A basketball is inflated in a garage at 25 degrees Celsius to a gauge pressure of 8.0 psi. Gauge pressure is the pressure above atmospheric pressure, which is 14.7 psi. The ball is used on the driveway at a temperature of -7 degrees celsius and feels flat. What is the actual pressure of the air in the ball? What is the gauge pressure?
I'm stuck as to how to start this problem. Any help would be appreciated.
(P1V1)/T1=(P2V2)/T2
Don't forget to change Celsius to Kelvin.
To solve this problem, we can use the Ideal Gas Law formula: P1V1/T1 = P2V2/T2.
Let's break down the information given:
- P1 is the initial gauge pressure in the garage, which is 8.0 psi. We need to convert this to absolute pressure by adding the atmospheric pressure of 14.7 psi.
- V1 is the initial volume of the basketball, which we do not have.
- T1 is the initial temperature in the garage, which is 25 degrees Celsius. Remember to convert Celsius to Kelvin by adding 273.15.

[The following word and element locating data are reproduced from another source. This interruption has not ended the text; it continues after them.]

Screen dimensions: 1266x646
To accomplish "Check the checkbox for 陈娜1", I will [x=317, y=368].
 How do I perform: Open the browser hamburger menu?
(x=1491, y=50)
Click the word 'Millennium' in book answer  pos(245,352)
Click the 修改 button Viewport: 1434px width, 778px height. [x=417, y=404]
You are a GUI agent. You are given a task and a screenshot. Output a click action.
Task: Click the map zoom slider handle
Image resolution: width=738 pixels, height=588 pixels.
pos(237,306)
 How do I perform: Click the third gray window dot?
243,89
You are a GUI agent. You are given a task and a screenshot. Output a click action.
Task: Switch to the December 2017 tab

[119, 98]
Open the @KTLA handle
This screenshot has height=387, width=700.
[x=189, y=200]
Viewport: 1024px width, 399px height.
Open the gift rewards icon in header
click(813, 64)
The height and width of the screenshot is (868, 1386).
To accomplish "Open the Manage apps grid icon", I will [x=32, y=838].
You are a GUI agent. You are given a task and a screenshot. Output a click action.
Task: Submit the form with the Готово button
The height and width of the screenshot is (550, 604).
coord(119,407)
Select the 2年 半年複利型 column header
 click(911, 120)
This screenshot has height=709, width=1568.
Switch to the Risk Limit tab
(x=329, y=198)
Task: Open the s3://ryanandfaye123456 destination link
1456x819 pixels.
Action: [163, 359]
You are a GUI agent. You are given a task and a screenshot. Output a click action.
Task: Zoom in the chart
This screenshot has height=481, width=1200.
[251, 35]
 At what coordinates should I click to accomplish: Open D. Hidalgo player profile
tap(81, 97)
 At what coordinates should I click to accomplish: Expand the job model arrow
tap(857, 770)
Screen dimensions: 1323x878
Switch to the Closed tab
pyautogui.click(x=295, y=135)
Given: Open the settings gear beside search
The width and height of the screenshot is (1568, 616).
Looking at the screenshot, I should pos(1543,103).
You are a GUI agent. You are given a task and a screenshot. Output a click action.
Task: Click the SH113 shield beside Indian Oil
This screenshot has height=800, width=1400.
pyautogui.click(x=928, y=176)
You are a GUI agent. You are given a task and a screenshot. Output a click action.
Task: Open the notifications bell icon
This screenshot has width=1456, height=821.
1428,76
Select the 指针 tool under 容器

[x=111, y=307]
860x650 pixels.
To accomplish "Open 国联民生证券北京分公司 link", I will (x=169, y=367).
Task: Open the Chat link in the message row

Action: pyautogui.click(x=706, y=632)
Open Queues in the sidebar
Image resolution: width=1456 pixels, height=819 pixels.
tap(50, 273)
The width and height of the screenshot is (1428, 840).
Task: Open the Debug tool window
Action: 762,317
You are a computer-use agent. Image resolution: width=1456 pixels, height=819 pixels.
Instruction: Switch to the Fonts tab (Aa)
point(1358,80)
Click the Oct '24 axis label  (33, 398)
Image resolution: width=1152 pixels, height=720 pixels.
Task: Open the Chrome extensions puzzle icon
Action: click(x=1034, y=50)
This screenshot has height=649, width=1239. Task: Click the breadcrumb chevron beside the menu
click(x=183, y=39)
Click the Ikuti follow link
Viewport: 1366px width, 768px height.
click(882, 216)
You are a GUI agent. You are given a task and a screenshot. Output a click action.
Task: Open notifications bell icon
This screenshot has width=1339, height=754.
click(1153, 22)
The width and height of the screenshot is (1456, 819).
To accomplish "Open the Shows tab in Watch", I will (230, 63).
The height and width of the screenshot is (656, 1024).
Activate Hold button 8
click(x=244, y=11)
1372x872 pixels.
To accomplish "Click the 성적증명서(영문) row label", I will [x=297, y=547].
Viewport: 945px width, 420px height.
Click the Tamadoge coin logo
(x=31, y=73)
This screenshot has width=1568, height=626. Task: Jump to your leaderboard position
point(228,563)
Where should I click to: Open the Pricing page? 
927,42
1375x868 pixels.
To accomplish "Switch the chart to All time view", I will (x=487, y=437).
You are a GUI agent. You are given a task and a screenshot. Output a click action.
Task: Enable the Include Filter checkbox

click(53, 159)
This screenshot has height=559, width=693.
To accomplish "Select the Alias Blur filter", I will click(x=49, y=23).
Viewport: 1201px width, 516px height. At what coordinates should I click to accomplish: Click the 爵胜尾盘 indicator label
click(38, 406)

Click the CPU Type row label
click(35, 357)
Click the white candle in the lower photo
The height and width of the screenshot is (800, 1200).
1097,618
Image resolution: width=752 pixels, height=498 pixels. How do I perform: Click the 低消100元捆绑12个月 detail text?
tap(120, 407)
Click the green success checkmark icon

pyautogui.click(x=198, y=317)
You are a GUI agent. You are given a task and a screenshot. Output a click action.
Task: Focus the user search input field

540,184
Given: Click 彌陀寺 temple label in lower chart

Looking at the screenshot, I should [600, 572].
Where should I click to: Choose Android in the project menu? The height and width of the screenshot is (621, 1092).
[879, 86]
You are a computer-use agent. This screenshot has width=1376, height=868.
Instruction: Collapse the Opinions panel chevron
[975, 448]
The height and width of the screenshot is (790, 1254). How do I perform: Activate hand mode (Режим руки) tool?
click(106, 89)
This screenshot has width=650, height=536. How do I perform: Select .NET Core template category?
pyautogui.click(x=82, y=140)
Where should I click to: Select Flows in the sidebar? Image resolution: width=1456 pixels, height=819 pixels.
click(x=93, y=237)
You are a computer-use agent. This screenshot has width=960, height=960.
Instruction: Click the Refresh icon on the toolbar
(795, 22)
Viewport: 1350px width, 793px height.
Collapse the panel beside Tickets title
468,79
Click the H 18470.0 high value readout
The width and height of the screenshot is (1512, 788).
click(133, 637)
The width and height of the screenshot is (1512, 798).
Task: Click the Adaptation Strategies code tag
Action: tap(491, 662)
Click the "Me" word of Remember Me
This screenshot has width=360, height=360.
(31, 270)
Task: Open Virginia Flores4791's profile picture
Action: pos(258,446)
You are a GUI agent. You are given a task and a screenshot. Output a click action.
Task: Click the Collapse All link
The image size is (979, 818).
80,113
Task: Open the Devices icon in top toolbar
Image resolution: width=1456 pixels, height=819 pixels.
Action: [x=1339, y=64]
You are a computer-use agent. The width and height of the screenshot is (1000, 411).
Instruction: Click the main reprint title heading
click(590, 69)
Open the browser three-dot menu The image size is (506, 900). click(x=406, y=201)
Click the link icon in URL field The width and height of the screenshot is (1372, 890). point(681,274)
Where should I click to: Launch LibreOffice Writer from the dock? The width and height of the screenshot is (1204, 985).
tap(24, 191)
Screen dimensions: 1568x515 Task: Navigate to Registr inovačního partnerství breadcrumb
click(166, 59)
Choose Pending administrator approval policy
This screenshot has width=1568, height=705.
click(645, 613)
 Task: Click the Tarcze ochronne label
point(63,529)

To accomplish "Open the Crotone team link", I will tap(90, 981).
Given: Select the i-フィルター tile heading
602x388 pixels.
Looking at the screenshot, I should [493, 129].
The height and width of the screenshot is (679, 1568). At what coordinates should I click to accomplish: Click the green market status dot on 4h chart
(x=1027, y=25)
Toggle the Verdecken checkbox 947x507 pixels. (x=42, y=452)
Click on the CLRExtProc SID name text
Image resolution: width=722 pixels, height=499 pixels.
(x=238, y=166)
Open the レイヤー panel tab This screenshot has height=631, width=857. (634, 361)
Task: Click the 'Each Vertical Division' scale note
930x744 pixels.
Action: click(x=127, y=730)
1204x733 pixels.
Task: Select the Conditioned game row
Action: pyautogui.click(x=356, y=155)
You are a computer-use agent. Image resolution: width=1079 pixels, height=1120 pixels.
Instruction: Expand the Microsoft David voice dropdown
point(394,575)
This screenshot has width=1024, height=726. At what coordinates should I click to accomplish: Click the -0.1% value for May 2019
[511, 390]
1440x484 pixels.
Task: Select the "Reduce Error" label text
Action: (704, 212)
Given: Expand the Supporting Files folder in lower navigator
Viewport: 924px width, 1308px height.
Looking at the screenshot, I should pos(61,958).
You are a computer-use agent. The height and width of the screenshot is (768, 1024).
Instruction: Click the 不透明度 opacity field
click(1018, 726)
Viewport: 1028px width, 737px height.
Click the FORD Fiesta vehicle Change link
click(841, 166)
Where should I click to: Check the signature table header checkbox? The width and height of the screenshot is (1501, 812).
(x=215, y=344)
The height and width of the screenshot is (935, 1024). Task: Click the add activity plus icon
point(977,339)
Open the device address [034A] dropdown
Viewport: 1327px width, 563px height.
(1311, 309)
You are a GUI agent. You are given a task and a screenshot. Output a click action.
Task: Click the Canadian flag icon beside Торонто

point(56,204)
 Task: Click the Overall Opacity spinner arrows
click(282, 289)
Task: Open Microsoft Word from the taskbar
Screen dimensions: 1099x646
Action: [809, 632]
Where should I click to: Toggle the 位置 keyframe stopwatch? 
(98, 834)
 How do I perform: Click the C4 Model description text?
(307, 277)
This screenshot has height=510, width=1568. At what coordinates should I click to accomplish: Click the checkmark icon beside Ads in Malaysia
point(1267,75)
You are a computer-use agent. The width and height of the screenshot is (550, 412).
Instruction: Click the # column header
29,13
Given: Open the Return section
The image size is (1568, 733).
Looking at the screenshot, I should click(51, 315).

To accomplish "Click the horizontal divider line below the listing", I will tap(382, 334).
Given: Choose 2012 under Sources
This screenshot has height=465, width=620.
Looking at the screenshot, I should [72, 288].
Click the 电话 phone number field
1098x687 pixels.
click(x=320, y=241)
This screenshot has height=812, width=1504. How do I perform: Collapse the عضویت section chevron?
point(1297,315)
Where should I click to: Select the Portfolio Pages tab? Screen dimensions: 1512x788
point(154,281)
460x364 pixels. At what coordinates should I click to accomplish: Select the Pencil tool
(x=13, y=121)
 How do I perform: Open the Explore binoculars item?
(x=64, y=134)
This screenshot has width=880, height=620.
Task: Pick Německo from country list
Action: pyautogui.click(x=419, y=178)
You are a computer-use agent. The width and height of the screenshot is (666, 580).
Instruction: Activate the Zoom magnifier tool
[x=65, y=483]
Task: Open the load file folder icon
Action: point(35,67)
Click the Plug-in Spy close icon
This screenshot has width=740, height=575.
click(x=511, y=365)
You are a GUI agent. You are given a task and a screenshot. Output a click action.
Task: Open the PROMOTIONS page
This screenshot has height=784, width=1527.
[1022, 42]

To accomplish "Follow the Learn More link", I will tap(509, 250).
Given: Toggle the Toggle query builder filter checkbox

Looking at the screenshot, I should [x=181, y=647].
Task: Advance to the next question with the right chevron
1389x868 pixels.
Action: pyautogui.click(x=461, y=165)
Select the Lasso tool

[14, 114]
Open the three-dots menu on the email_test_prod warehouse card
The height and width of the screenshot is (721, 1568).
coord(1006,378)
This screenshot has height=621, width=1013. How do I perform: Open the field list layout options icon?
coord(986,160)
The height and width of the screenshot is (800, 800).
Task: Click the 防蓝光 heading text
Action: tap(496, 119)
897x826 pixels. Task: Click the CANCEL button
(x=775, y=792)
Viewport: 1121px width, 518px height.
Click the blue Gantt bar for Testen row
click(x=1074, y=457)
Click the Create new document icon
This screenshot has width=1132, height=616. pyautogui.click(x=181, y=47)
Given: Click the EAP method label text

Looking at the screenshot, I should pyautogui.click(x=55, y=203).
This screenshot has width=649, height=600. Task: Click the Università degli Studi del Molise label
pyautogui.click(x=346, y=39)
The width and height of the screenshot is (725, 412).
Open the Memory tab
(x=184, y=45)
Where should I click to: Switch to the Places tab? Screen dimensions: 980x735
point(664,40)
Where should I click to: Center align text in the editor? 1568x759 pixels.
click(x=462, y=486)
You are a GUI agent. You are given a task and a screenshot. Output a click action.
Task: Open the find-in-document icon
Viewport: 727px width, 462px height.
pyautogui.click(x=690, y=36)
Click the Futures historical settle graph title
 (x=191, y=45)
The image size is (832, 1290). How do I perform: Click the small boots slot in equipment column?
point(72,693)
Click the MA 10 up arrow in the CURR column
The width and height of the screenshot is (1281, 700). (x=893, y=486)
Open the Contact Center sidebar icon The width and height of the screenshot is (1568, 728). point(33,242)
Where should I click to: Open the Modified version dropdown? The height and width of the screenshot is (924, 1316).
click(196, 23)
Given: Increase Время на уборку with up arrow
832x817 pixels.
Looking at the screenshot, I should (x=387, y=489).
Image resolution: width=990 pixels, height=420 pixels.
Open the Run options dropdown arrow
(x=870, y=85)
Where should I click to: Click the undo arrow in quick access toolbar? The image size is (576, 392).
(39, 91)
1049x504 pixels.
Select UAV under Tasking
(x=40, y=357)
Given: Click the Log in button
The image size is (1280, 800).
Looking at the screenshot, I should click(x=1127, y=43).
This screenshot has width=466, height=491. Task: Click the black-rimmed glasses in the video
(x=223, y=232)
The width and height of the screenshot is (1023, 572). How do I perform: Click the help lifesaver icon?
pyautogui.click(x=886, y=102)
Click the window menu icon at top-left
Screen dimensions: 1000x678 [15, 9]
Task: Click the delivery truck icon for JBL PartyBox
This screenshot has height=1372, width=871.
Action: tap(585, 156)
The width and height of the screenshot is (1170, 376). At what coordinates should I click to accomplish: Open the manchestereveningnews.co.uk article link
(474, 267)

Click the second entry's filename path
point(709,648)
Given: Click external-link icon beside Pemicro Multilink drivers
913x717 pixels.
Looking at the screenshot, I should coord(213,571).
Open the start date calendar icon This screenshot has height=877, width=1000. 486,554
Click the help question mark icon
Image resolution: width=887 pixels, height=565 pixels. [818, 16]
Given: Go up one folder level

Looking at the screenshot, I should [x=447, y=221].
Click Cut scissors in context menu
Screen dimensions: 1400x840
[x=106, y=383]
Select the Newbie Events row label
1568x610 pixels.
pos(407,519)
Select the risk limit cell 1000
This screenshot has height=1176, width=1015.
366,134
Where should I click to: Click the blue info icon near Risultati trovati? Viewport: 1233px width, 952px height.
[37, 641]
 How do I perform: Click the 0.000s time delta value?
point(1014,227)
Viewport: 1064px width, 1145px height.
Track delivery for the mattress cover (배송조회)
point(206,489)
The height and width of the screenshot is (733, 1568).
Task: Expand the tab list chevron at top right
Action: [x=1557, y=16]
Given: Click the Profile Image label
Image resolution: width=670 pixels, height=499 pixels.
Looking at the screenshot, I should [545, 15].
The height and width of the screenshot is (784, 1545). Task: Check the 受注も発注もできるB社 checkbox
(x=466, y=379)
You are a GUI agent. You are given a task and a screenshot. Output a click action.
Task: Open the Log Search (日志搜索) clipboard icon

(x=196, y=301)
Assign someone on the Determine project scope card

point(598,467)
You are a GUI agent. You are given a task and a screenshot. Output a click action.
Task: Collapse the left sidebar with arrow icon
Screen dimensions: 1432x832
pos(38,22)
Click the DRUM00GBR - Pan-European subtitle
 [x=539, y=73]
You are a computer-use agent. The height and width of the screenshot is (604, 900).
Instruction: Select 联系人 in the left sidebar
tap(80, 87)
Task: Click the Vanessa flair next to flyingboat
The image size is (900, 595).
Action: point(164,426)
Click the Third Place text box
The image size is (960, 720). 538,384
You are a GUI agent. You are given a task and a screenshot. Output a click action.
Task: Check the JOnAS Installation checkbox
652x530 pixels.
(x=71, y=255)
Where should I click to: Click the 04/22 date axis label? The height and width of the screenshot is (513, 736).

- P2 is the desired pressure of the air inside the basketball.
- V2 is the final volume of the basketball, which we do not have.
- T2 is the final temperature on the driveway, which is -7 degrees Celsius. Convert Celsius to Kelvin by adding 273.15.
Now we can set up the equation:
(P1 + Patm)V1 / T1 = P2V2 / T2
Since we are interested in the actual pressure (P2), we can rearrange the equation to solve for P2:
P2 = [(P1 + Patm)V1 * T2] / [T1 * V2]
Keep in mind that we also need the final volume of the basketball (V2). If it remains the same during the temperature change, we can cancel it out when solving for P2. Otherwise, we would need the information about the final volume to solve accurately.
To find the actual pressure of the air in the ball, use the above formula with the given values and any missing values you may have.